The US's One-China Policy Explained
A look at the long-standing China policy Trump has now acknowledged.
— -- Then-President-elect Donald Trump's unprecedented phone conversation with the leader of Taiwan in December, followed by his anti-China tweets, signaled strongly that upon becoming president he could seek to deviate from America's long-standing one-China policy.
Now in office, however, Trump has reversed course, confirming his commitment to honor the United States’ long-standing one-China policy, according to the White House's characterization of a phone conversation Thursday night with Chinese president Xi Jinping.
"The two leaders discussed numerous topics and President Trump agreed, at the request of President Xi, to honor our 'one China" policy," the White House said.
Trump's December phone conversation with Taiwanese President Tsai Ing-wen prompted headlines across the United States that Trump had broken with a decades-old policy and even forced the Obama administration to respond and affirm its commitment to the one-China current policy.
In the months since that call, the China-U.S. relationship has been strained. So what is the U.S. position on China and Taiwan, and why is it so delicate?
Since the signing of the Taiwan Relations Act in 1979, it has been the policy of the United States to recognize Taiwan as part of China.
"The United States does not support Taiwan independence," reads a State Department fact sheet updated just this September. But, it continues, "maintaining strong, unofficial relations with Taiwan is a major U.S. goal, in line with the U.S. desire to further peace and stability in Asia."
Taiwan is the United States' ninth-largest trading partner, and according to State Department figures, Taiwan employed more than 12,000 workers in the United States and paid them nearly $1 billion. The one-China policy amounts to a delicate balance between respecting China's claim to the territory and maintaining close ties to Taiwan.
The U.S. commitment to Taiwan permits the sale of defensive weapons, and last year the U.S. sold Taipei $1.83 billion worth, most of which it uses to defend the island from a potential provocations from Beijing.
That last package, the first of its kind in four years, consisted of two Oliver Hazard Perry class Navy frigates, Javelin anti-tank missiles, amphibious assault vehicles, anti-aircraft missiles, anti-ship systems and other equipment.
Since 1979, the U.S. has made $12 billion in weapons sales to Taiwan, and Beijing voices its opposition every time.
A State Department official told ABC News in December that the United States is constantly reviewing Taiwan's defensive needs and requests and will continue to do so. "We do not consult Beijing about our military cooperation with or arms sales to Taiwan," this official said.
Despite the weapons sales and the importance of good relations emphasized by both sides, Taiwan is not a treaty ally with the United States, and the U.S. has no obligation to defend it if it is attacked.
ABC News learned in December that Trump's congratulatory call from Tsai was expected and likely arranged by people in his transition team.
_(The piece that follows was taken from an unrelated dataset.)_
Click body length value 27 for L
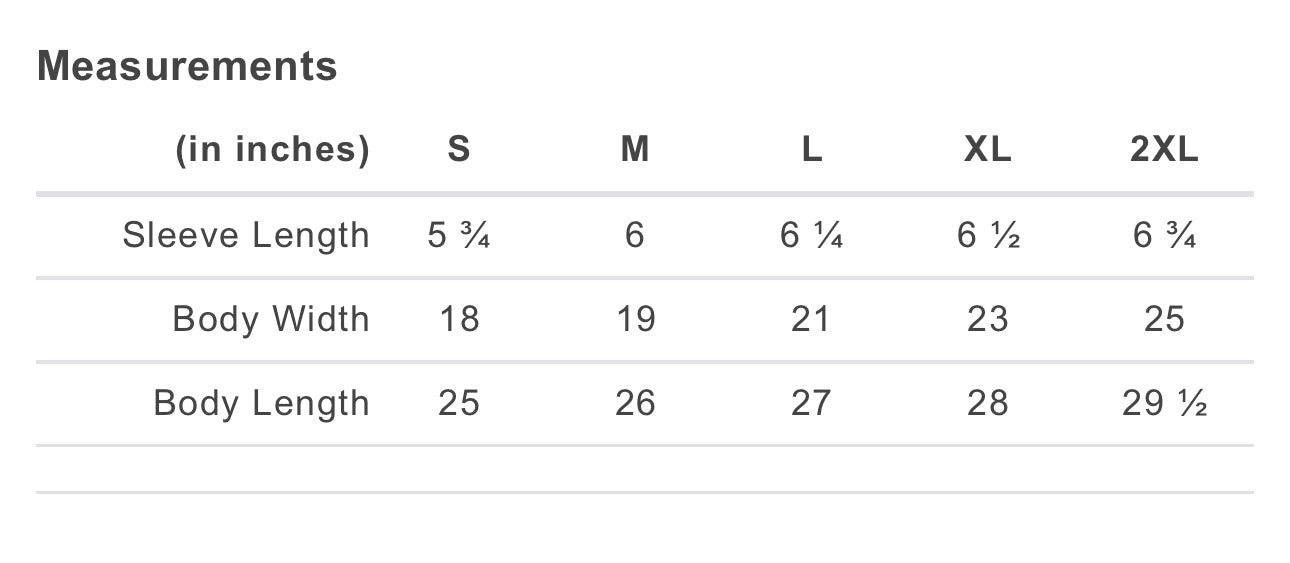 pyautogui.click(x=811, y=404)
So while it was a surprise to China and many in the U.S. government, Trump's advisers claimed it was calculated.
Trump took a firm stance on confronting a rising China during his campaign, repeatedly accusing China of manipulating its currency and once saying, "We already have a trade war [with China]," suggesting he doesn't fear an escalation.
He also floated the idea of imposing major tariffs on Chinese products. "We have the power over China, economic power, and people don't understand it," he said in April.
Chinese state media in recent weeks had increasingly called for the United States to recognize the one-China policy. Trump's acknowledgement of it will undoubtedly calm Chinese fears that a Trump presidency could mean a major upheaval in U.S.-China relations.